For the string "click", search the entries below and copy every line where it appears.
*** Opening RECORDS PROVIDED ***
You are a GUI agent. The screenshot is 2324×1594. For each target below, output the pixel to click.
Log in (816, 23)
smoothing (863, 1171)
*** Closing RECORDS PROVIDED ***
*** Opening RECORDS PROVIDED ***
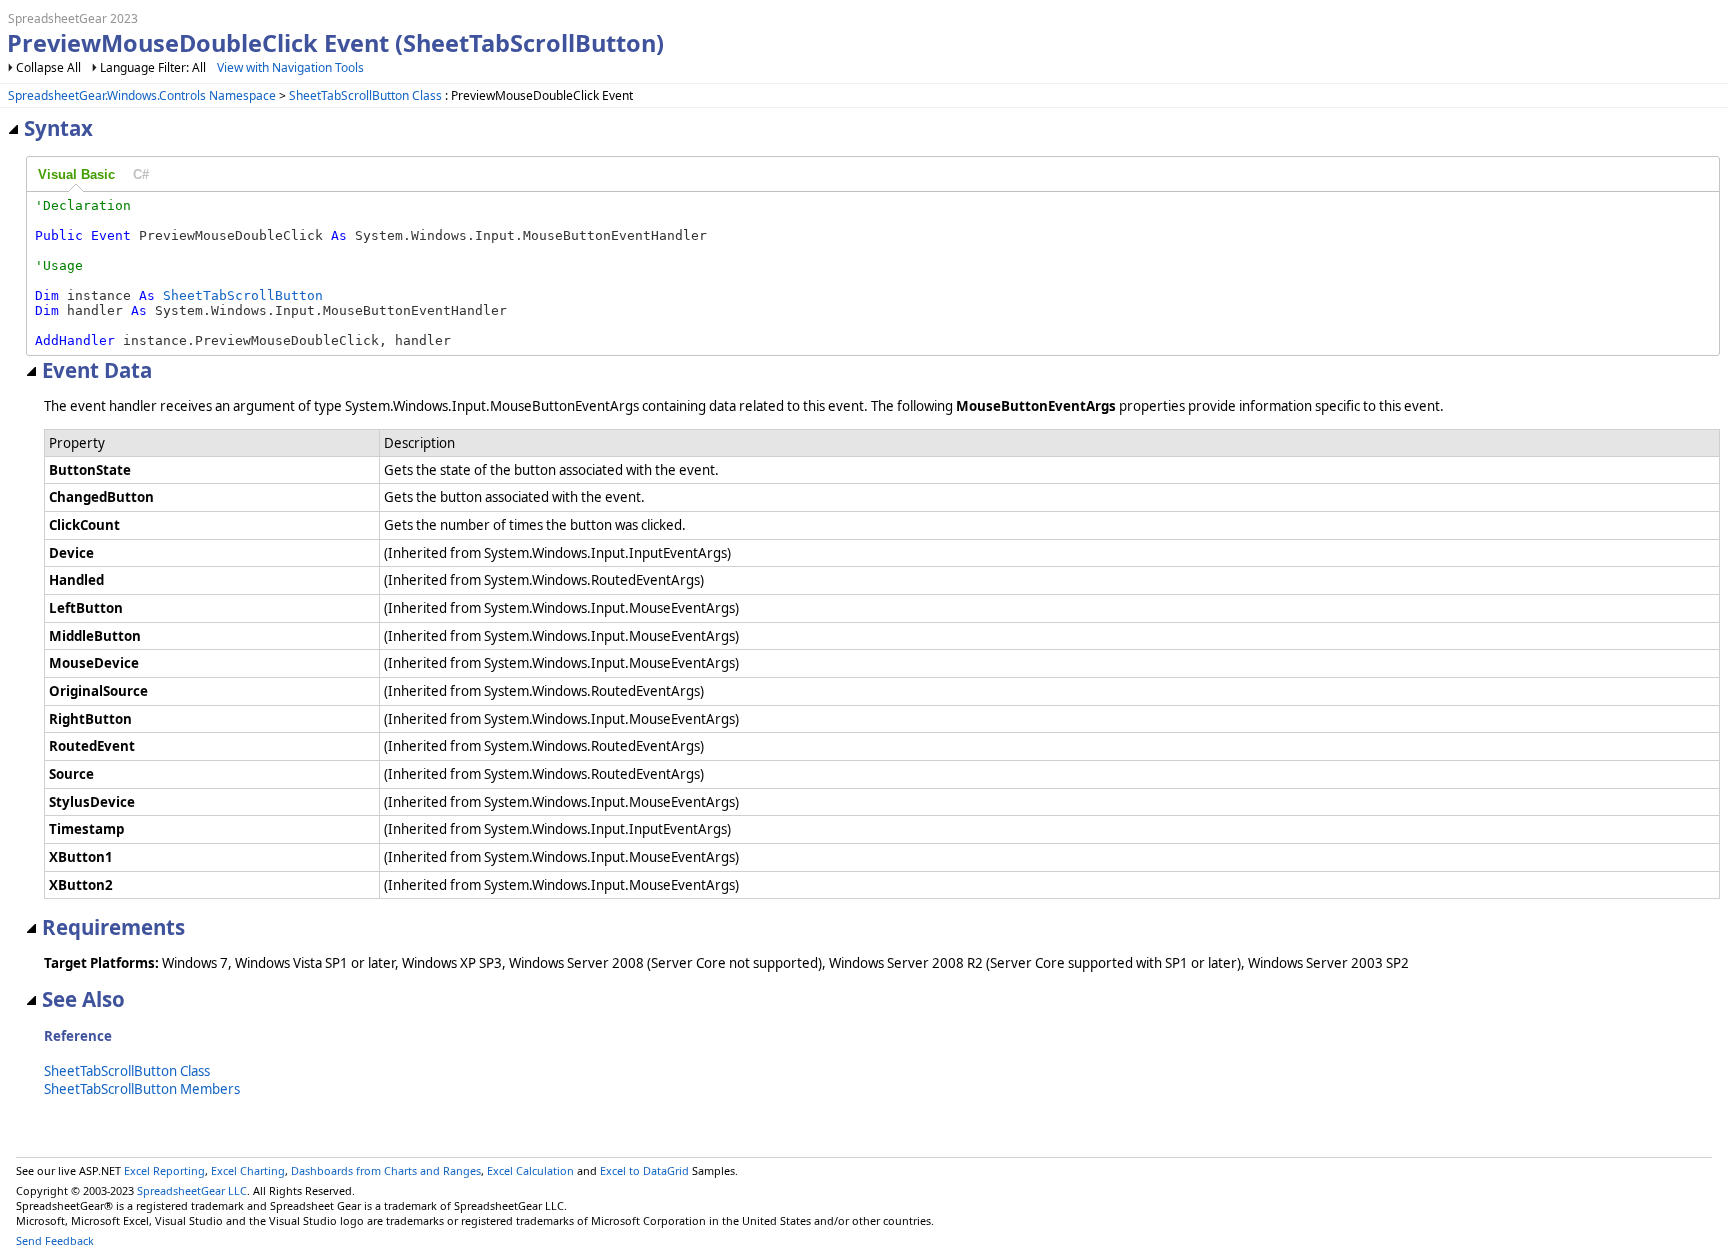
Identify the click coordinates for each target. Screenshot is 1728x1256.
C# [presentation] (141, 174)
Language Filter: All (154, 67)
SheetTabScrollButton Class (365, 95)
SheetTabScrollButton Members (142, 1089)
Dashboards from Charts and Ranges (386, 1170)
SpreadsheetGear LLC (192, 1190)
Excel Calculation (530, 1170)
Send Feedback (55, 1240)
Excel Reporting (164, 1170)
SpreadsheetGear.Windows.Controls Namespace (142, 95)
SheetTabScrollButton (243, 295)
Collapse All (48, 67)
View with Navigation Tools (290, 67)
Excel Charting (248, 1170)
*** Closing RECORDS PROVIDED ***
*** Opening RECORDS PROVIDED ***
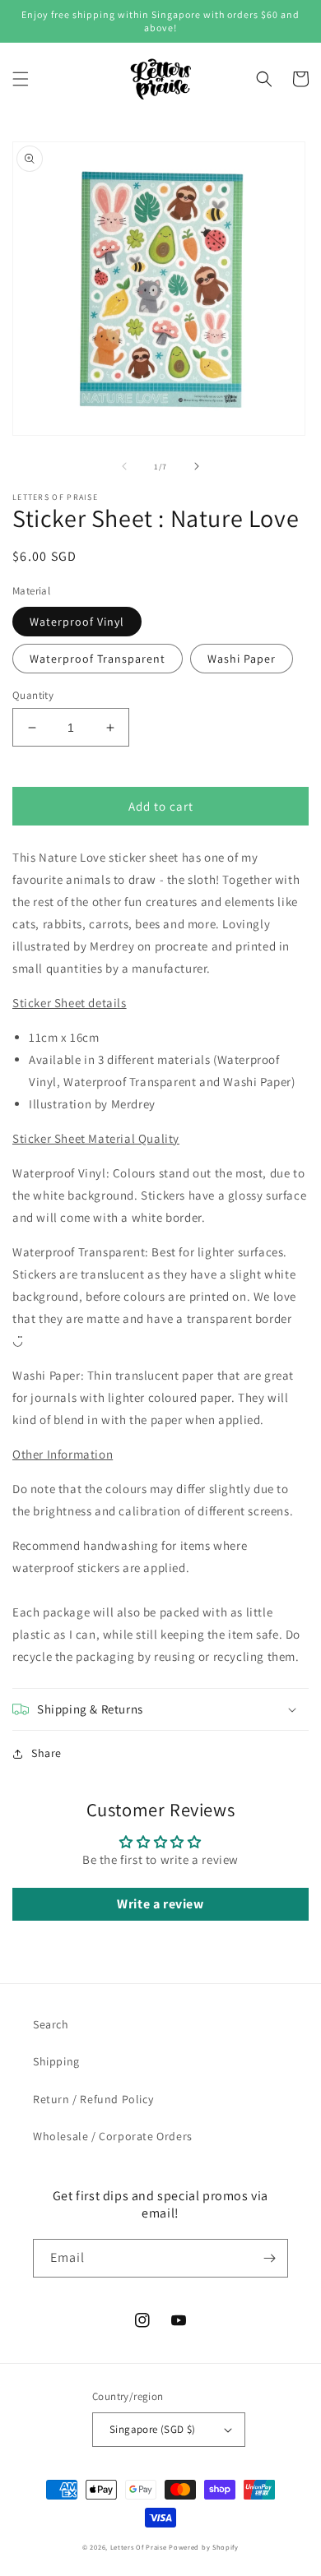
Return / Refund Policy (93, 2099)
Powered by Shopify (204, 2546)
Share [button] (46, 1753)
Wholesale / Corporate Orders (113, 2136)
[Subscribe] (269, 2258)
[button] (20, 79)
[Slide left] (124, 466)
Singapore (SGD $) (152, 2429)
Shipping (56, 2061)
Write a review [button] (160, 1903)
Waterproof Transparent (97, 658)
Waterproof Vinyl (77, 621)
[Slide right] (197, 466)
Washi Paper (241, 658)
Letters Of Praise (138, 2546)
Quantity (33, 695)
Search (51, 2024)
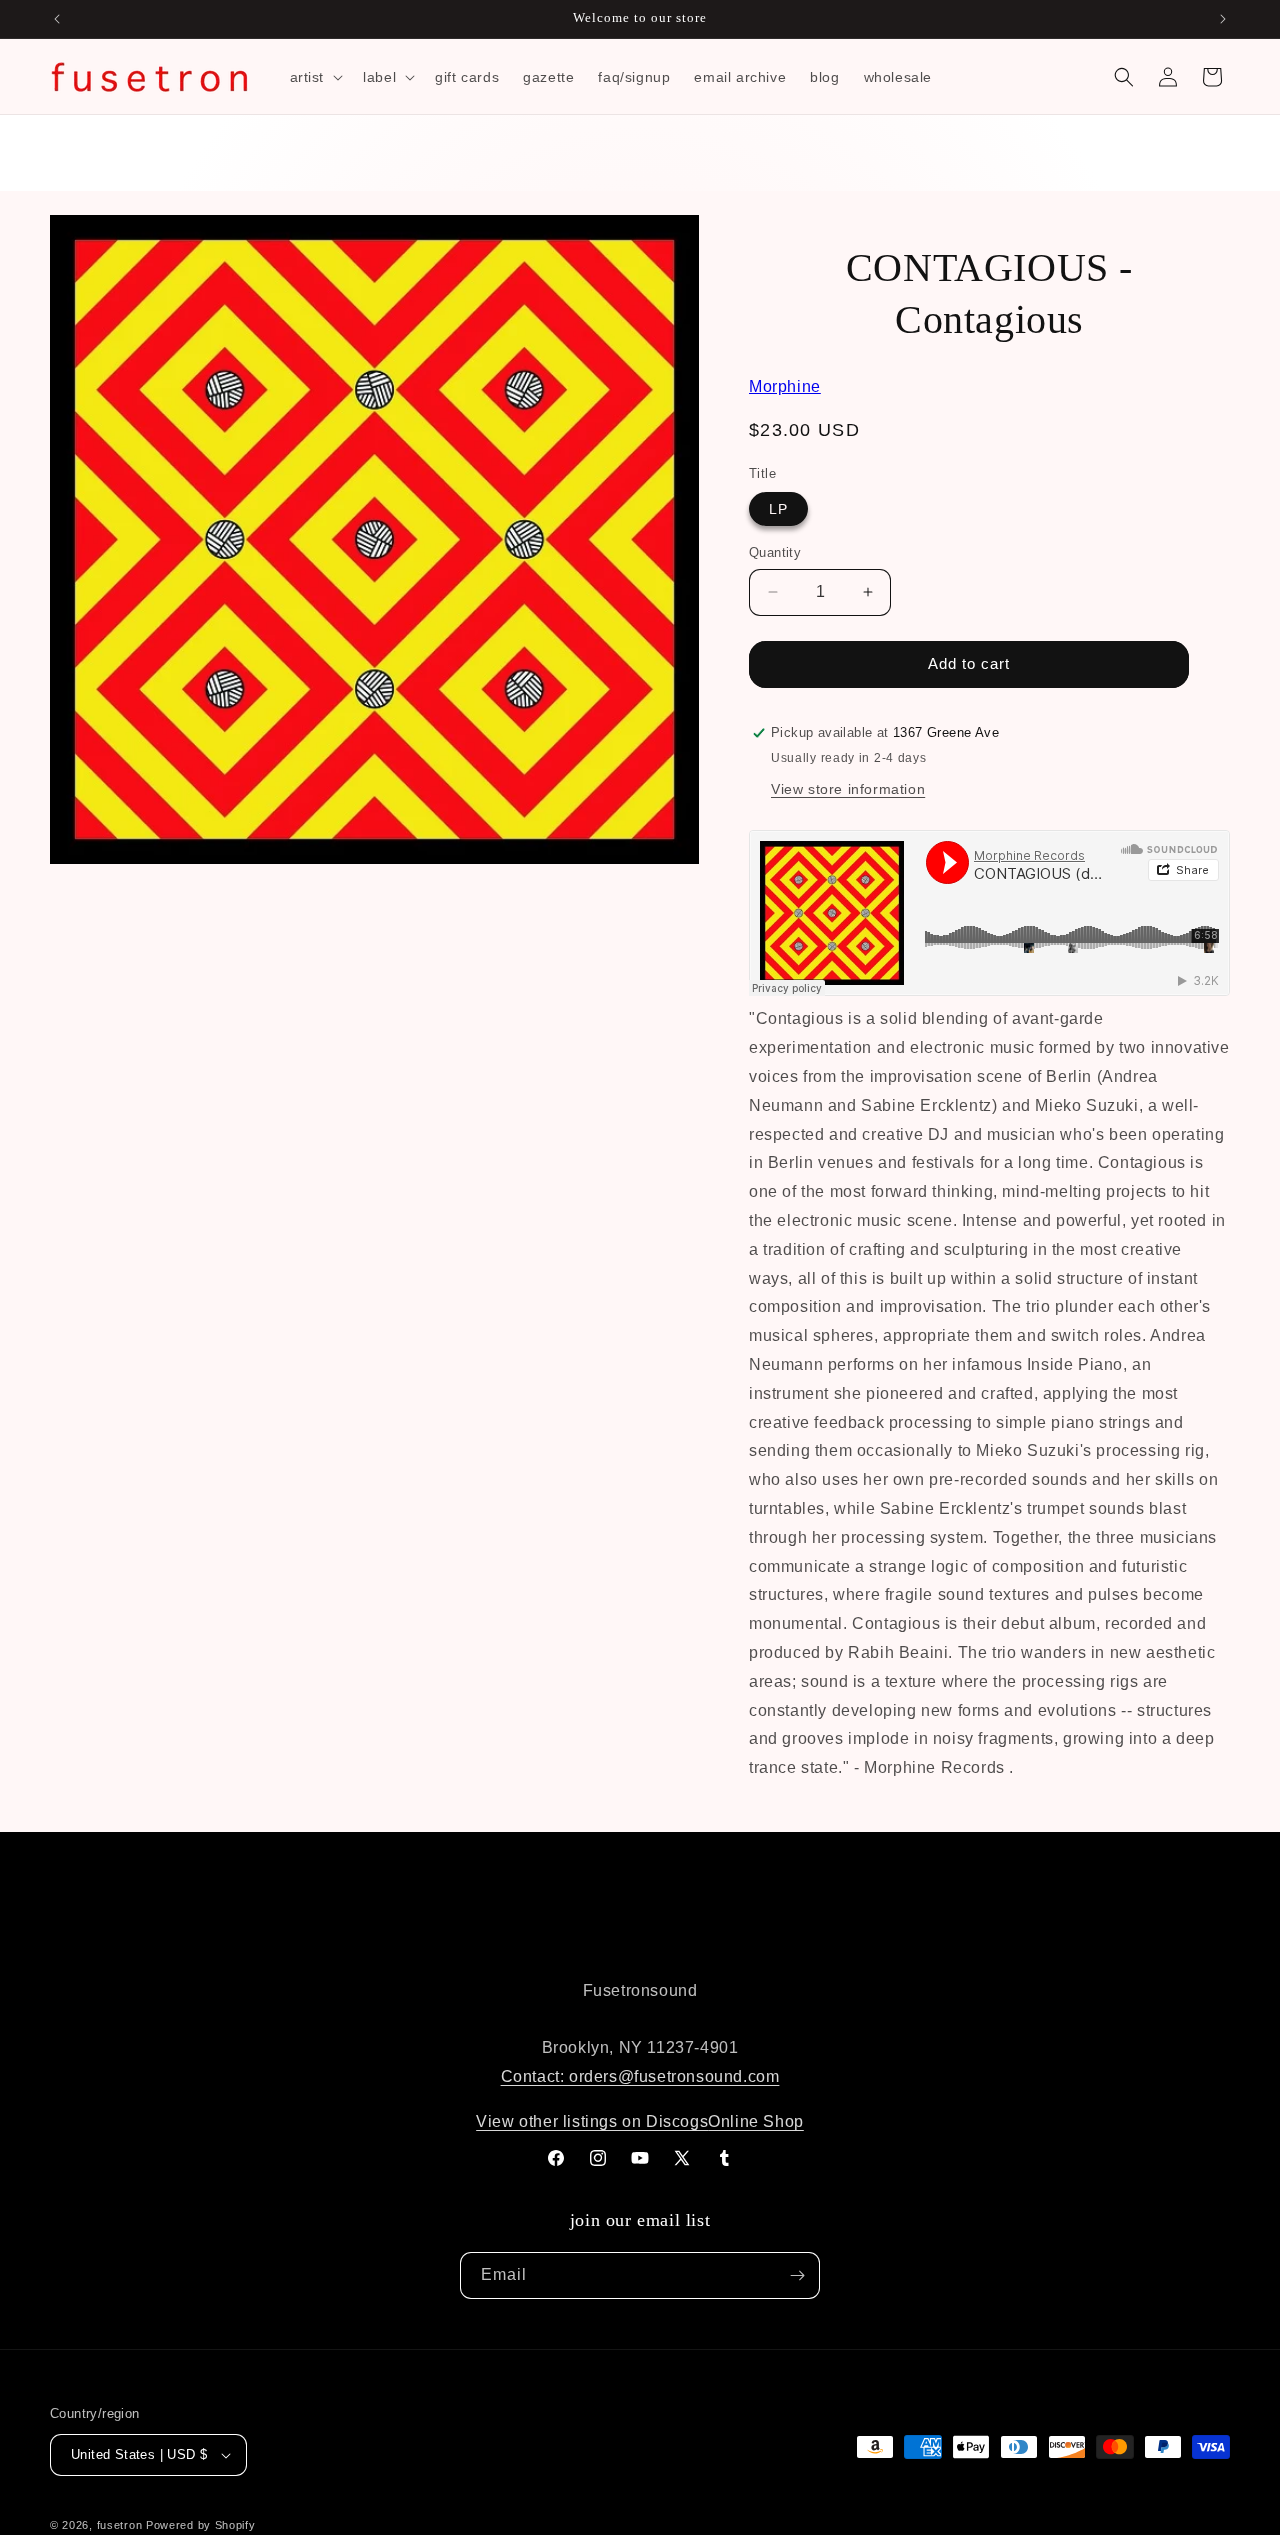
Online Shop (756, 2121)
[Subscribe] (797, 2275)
*** Closing RECORDS PROVIDED ***
WRITTEN RESPONSE:
You are a GUI agent. The screenshot is 2324×1594. For each target below, output the pixel to click.
Identify the click coordinates for each target. Screenshot is 1728x1256.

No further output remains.